Mutational and DNA fragment analysis may help in the triage of FIT+ patients enrolled in colorectal cancer screening programs.

Abstract

e15546 * F. Pepe made an equal contribution Background: Mutational and DNA fragment analysis have already been investigated for a possible role in the detection of colorectal cancer. This pilot study, conducted at ASL NA 3 SUD (Naples, Italy) with the University of Naples Federico II, attempts to understand their possible role in the detection of Advanced Adenomas+ (AA+) and their potential ability to triage subjects with a positive FIT test for referral to colonoscopy. Methods: 160 FIT+ subjects of both genders, aged 50-74, participating in a colorectal cancer screening program were enrolled in a clinical trial focusing on a novel biomarker for colorectal cancer diagnostics.

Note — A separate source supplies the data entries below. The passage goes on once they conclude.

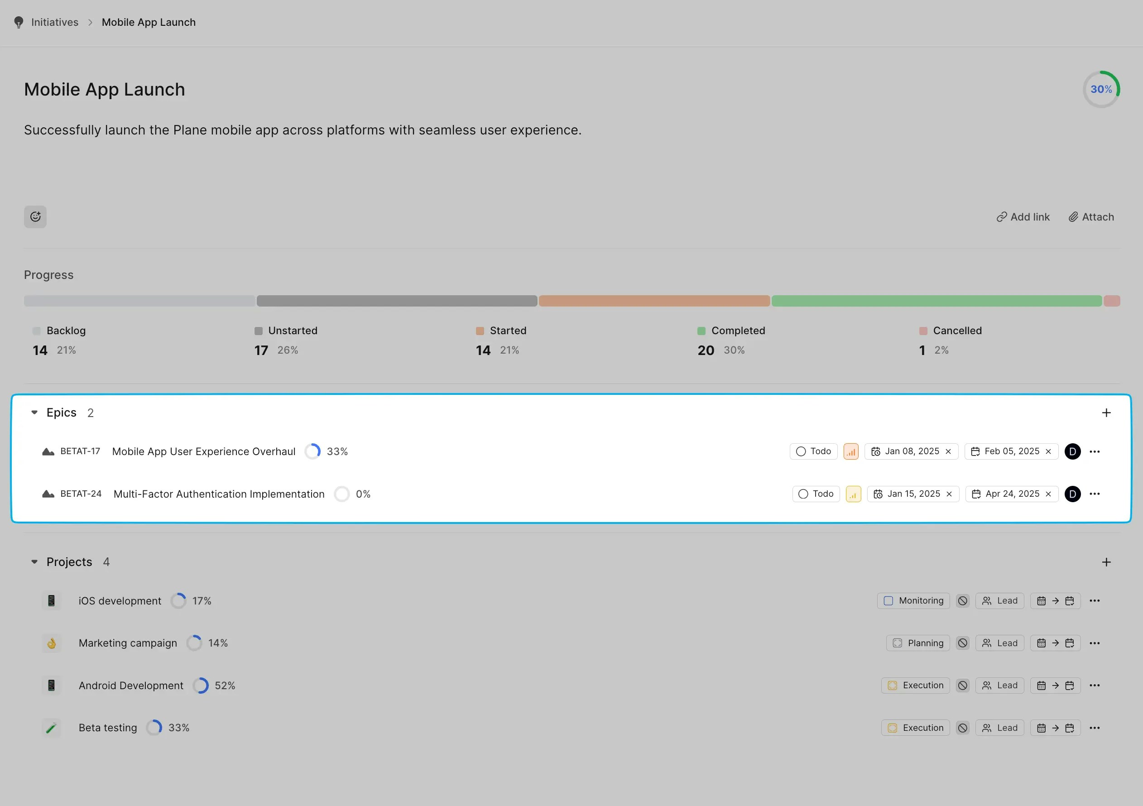Screen dimensions: 1143x806
Task: Open priority icon for BETAT-24 epic
Action: tap(853, 494)
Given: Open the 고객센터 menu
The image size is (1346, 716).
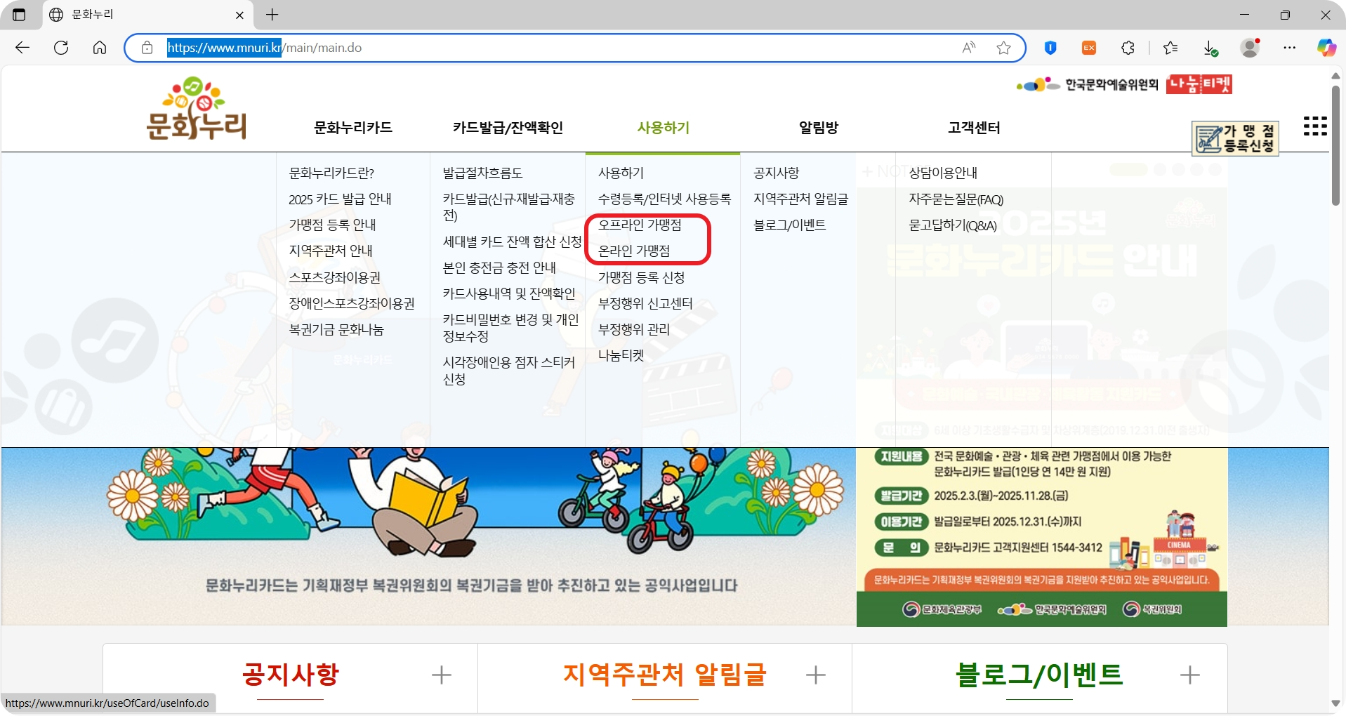Looking at the screenshot, I should [973, 128].
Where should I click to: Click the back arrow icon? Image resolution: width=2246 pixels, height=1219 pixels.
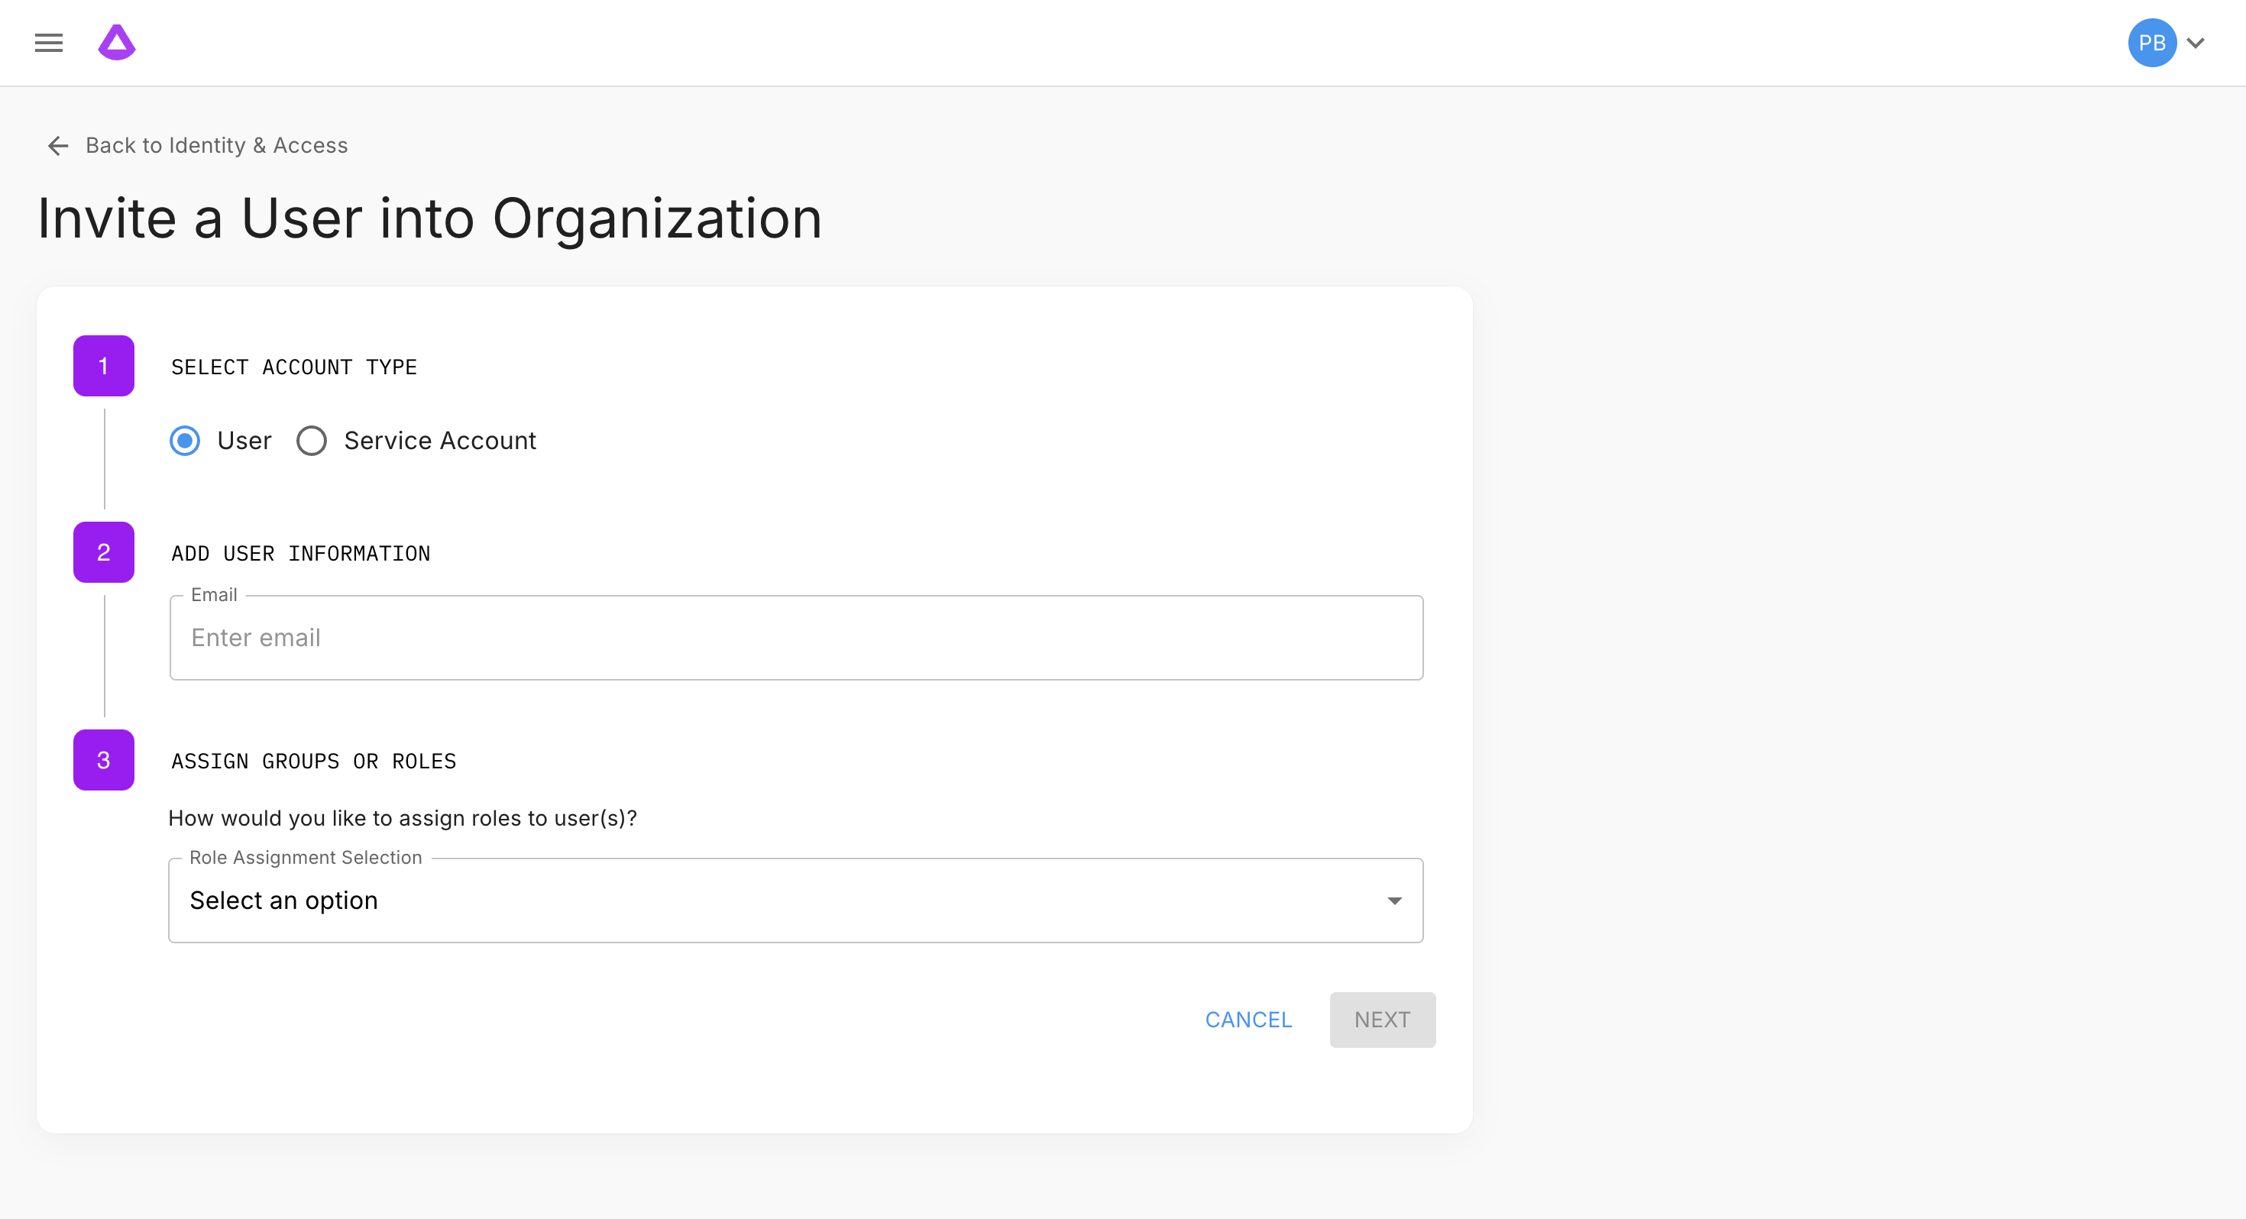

Of these, 14 subjects had disease (12 AAs and 2 colorectal cancers, from now on “CRC”). After ethical committee’s approval and release of informed consents, a 20 ml whole-blood sample was collected from each subject. Samples were centrifuged following standard procedures and stored at -80°C. DNA extraction was later performed using a Minielute kit (Qiagen). Mutational and DNA fragment analysis were performed using a qPCR-based technology: the ColoScape™ 2.5 kit (DiaCarta Inc, Pleasanton, CA). A logistic regression was run to determine the probability of disease in subjects showing positivity for predictors. Estimates of sensitivity, specificity, PPV, NPV (with 95% C.I.), PLR, NLR and Youden’s Index were also obtained. Results: The logistic regression showed statistical significance, with a p-value < 0.0001, that is, the logistic regression model with provides a better fit than the model without the independent variable. ColoScape identified 12 subjects with disease out of 14, for a sensitivity of 86% (67%,100%); both CRCs were picked up by ColoScape together with 10 AAs. 2 AAs were missed. Out of 146 healthy subjects, 107 were successfully identified as negatives, for a specificity of 73% (66%, 80%). PPV was 24% (12%, 35%). NPV was 98% (96%, 100%). PLR, NLR and Youden’s Index were 3.21, 0.19 and 0.59 respectively. Conclusions: This pilot study was intended to provide performance indicators to design a larger population study that is currently underway. These preliminary findings suggest that liquid biopsy-based mutational and DNA fragment analysis can play a role in selecting subjects with a higher risk of returning a positive colonoscopy, thus potentially improving the quality of colorectal cancer screening programs and patients’ experience.